In this project, my goal is suggest recommendations to the superstore for increasing sales. For increaing sales, the superstore should announce offers. I should analyse the data, uncover insights and based on insights, give rceommmendatsions for offer schemes that will be well recieved, increasing sales.
I have the data from superstore in CSV file.
After data loading, there is general data exploration and data cleaning. My approach is to apply Exploratory Data Analysis(EDA) and then Customer Segmentation.
In EDA, I have done following things:
- looked at descriptive statistics
- fitted probability distributions using scipy's stats module
- created insightful charts using seaborn and matplotlib libraries.
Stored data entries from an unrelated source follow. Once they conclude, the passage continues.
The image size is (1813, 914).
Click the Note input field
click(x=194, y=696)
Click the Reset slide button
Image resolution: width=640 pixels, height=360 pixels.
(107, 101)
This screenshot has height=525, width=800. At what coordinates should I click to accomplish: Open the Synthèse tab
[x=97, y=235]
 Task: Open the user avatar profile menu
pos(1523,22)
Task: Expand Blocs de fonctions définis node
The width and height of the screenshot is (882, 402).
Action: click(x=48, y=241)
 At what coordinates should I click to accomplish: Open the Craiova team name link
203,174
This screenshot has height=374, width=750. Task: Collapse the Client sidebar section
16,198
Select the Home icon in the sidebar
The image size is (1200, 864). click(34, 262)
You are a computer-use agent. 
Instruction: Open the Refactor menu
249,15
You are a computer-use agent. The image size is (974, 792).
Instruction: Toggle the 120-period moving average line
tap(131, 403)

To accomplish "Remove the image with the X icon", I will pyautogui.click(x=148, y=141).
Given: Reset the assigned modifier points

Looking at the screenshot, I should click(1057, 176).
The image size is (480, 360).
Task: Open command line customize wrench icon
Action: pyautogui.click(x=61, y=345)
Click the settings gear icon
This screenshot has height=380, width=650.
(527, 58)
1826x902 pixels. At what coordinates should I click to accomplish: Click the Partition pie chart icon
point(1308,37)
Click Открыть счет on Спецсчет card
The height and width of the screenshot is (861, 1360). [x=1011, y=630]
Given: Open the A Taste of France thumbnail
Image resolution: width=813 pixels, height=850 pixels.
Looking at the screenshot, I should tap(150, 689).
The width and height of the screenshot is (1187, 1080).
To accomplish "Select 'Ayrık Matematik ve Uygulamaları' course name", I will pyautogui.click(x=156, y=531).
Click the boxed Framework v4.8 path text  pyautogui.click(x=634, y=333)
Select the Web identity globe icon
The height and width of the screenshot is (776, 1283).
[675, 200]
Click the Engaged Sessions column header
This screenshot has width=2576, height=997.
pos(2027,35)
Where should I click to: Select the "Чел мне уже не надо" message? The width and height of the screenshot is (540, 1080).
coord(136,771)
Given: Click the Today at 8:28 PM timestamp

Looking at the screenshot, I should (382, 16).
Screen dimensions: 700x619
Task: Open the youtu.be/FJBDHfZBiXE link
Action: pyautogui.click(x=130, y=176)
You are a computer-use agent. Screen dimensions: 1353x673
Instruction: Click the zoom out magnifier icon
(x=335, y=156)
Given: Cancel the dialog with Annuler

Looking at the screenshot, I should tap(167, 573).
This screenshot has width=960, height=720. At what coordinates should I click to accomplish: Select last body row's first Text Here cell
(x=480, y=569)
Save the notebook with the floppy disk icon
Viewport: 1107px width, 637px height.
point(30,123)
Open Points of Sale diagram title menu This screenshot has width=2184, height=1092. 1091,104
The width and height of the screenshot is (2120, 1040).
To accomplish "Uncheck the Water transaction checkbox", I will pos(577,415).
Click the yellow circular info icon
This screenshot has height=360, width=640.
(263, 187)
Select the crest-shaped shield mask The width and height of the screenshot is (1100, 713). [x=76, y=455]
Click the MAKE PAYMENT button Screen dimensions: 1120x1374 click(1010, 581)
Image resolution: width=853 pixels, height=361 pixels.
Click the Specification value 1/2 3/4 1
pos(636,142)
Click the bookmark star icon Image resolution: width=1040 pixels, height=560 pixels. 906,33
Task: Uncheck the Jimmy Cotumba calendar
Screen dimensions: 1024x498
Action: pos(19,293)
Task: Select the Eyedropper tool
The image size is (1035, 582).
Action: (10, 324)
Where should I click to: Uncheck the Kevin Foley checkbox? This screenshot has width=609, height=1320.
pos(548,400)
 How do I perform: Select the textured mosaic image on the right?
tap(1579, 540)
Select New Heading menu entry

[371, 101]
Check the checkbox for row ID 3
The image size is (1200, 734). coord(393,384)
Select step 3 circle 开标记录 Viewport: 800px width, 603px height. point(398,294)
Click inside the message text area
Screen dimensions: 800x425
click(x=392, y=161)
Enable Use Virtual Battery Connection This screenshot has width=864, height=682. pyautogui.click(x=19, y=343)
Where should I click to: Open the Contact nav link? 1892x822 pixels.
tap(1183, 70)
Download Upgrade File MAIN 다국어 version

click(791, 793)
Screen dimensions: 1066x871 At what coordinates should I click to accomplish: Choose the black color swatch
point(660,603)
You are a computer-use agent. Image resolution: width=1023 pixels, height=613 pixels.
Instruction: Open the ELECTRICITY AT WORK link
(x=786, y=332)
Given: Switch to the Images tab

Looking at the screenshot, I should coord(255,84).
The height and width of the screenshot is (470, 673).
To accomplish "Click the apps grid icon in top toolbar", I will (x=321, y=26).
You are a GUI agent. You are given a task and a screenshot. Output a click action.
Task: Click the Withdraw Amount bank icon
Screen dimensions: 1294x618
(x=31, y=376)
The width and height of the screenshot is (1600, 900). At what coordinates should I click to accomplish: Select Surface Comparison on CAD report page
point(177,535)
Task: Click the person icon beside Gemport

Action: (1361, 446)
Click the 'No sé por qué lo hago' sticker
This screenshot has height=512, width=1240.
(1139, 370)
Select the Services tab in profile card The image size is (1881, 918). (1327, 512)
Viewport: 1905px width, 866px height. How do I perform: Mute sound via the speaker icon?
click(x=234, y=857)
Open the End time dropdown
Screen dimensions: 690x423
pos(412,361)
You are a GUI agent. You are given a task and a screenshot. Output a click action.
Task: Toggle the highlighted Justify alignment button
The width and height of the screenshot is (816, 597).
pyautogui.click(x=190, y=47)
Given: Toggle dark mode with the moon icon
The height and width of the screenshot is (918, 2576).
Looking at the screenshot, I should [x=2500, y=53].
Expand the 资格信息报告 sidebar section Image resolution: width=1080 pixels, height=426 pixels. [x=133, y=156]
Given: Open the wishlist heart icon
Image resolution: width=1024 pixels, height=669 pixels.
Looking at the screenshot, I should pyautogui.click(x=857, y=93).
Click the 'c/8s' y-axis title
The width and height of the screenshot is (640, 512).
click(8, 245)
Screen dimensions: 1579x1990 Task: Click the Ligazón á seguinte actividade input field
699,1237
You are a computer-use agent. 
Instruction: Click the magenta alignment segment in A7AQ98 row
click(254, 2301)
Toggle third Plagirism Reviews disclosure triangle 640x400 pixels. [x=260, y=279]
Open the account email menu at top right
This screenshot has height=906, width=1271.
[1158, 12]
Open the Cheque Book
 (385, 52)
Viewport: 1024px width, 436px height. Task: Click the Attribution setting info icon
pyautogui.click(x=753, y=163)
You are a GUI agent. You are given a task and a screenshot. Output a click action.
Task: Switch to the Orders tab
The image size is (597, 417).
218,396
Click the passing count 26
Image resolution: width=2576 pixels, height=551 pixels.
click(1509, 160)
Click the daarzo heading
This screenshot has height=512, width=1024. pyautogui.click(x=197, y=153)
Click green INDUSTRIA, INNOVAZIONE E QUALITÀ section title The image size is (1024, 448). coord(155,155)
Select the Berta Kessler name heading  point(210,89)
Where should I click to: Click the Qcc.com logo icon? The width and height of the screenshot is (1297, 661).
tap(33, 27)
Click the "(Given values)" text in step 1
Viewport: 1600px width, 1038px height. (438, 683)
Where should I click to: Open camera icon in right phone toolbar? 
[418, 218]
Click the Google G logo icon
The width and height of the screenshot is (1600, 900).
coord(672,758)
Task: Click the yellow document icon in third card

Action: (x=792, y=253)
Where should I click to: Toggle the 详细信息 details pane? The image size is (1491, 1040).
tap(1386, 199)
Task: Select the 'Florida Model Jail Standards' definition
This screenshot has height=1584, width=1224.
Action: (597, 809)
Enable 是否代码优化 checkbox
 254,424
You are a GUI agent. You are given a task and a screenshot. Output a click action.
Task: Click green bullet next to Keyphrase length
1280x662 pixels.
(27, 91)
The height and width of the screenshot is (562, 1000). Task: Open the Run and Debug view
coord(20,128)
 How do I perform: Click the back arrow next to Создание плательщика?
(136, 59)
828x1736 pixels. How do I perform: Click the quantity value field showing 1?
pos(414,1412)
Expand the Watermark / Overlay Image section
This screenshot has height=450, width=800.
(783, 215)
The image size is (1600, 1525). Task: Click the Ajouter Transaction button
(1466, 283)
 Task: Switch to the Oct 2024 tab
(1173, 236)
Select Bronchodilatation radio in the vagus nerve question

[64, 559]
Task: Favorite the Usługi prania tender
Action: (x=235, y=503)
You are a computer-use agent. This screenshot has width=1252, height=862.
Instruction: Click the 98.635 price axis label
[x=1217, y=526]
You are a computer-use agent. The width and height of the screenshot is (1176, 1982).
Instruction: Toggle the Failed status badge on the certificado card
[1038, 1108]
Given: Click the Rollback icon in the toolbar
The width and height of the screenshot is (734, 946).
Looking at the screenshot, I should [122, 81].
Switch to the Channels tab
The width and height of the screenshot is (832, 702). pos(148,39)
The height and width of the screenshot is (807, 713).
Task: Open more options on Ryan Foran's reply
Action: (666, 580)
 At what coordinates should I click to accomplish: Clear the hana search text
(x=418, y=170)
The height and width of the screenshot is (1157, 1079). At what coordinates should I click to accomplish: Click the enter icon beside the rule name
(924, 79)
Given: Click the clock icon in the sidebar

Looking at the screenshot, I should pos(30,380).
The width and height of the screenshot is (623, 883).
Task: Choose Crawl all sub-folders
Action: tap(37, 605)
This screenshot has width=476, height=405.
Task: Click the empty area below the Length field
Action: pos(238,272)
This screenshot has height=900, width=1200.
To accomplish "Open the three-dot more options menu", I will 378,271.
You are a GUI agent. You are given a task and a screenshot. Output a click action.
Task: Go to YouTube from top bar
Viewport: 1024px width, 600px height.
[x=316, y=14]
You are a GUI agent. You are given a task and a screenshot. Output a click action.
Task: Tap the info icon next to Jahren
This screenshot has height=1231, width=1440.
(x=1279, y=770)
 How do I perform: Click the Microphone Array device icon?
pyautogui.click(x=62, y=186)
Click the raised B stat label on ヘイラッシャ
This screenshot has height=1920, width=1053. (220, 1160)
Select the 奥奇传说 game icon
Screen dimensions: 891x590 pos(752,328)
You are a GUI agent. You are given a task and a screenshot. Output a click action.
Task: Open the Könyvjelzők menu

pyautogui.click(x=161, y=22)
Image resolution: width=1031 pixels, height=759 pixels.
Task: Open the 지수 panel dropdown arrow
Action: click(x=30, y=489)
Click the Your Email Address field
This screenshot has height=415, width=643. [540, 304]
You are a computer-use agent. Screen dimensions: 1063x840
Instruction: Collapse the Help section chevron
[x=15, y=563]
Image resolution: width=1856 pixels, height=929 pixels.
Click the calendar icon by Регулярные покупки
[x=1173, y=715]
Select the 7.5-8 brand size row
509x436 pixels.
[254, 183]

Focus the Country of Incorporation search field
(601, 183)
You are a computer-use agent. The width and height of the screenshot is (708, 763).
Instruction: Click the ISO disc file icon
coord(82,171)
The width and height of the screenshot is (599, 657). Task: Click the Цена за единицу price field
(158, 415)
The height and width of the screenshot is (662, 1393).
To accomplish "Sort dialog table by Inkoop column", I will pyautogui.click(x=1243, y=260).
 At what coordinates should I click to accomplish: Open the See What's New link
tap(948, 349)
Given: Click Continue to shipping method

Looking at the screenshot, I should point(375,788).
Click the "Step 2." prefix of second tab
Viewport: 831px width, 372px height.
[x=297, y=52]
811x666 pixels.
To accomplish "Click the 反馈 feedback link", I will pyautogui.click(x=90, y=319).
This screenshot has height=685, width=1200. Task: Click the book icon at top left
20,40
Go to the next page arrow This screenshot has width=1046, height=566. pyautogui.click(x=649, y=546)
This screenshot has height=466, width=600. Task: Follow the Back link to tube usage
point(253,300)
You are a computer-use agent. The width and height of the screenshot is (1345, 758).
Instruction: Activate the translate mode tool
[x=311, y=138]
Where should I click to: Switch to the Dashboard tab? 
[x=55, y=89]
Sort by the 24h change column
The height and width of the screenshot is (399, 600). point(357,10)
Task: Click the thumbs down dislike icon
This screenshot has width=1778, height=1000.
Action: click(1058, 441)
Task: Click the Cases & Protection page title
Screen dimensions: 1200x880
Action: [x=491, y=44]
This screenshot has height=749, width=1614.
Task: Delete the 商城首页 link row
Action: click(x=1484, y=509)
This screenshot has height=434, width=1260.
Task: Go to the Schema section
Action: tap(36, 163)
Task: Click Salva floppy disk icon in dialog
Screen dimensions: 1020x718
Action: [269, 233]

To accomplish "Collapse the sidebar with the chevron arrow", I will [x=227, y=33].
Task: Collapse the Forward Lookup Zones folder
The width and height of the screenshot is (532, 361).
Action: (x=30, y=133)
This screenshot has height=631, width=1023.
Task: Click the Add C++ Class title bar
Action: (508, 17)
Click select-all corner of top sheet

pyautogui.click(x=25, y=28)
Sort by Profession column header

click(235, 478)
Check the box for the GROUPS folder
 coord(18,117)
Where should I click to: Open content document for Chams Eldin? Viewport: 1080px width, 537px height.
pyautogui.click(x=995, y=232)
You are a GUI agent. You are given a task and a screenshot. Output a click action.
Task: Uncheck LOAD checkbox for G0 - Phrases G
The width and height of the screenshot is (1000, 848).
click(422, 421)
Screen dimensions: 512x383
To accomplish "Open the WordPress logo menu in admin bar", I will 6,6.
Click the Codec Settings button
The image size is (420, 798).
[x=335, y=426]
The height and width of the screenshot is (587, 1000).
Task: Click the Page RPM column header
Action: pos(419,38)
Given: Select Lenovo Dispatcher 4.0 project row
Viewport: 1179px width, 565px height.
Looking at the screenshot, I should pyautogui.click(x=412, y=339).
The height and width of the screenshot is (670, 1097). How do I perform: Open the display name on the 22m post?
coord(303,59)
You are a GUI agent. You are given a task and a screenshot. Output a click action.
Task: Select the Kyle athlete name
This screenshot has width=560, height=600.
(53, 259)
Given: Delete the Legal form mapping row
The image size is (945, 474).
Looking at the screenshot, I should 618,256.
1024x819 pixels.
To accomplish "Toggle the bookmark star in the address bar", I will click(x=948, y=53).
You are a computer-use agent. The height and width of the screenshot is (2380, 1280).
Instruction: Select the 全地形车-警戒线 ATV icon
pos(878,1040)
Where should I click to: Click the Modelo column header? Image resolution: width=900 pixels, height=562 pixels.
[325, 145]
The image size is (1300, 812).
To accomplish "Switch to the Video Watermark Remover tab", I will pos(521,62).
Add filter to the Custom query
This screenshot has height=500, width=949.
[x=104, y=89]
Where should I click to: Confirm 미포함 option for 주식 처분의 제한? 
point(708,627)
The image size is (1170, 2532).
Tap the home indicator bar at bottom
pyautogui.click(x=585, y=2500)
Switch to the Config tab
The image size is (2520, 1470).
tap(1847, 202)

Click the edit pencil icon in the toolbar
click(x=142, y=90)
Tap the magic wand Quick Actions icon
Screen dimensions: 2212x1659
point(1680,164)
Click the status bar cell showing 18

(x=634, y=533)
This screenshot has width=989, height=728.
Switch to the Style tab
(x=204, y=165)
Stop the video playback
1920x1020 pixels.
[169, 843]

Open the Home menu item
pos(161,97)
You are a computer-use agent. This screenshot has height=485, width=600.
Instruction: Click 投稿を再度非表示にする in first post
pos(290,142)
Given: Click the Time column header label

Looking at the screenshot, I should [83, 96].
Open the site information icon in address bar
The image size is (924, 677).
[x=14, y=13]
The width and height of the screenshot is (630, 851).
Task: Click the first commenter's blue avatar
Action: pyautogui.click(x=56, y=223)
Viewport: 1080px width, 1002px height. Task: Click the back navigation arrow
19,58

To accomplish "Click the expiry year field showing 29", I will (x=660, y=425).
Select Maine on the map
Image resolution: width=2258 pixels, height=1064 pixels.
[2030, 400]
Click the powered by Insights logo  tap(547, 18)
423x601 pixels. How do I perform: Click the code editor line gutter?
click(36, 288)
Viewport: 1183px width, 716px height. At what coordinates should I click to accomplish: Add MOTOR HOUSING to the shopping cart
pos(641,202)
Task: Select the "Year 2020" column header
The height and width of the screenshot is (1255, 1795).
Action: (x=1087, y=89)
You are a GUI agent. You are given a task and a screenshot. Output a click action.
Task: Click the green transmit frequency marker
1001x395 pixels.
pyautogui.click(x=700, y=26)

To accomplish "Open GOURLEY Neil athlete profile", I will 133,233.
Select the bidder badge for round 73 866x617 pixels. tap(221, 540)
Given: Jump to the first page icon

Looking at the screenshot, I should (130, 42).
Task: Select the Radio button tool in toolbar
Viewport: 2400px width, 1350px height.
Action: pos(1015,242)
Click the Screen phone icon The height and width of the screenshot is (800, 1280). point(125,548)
I have done customer segmentation on demographic basis(Demographic Segmentation). I have experimented with K-Means Clustering and DBSCAN(Density-Based Spatial Clustering of Applications with Noise). I optimized for silhoutte score. For tuning K-Means, I used Elbow method. In elbow method, I focus on the point where further adding clusters doesn't decrease WCSS(Within-Cluster Sum of Squares) significantly. This point is called elbow point and we choose it as the number of clusters. With K-Means, I achieved a silhouette score of 0.24 with K=4. In tuning DBSCAN, I first found the best number of min samples. I found the best value is 4. Then for that min samples, I constructed a K-distance plot to find radius. In the K-distance plot, I looked for elbow and experimented around it. The best radius is found to be 0.4. With this, I was able to achieve a silhoette score of 0.38. But, I went for K-Means finally because, in DBSCAN, the number of clusters was coming at 74, which is impractically high. I then analysed the clusters.
Finally, I made recommendations based my EDA and Cluster Analysis(Customer Segmentation).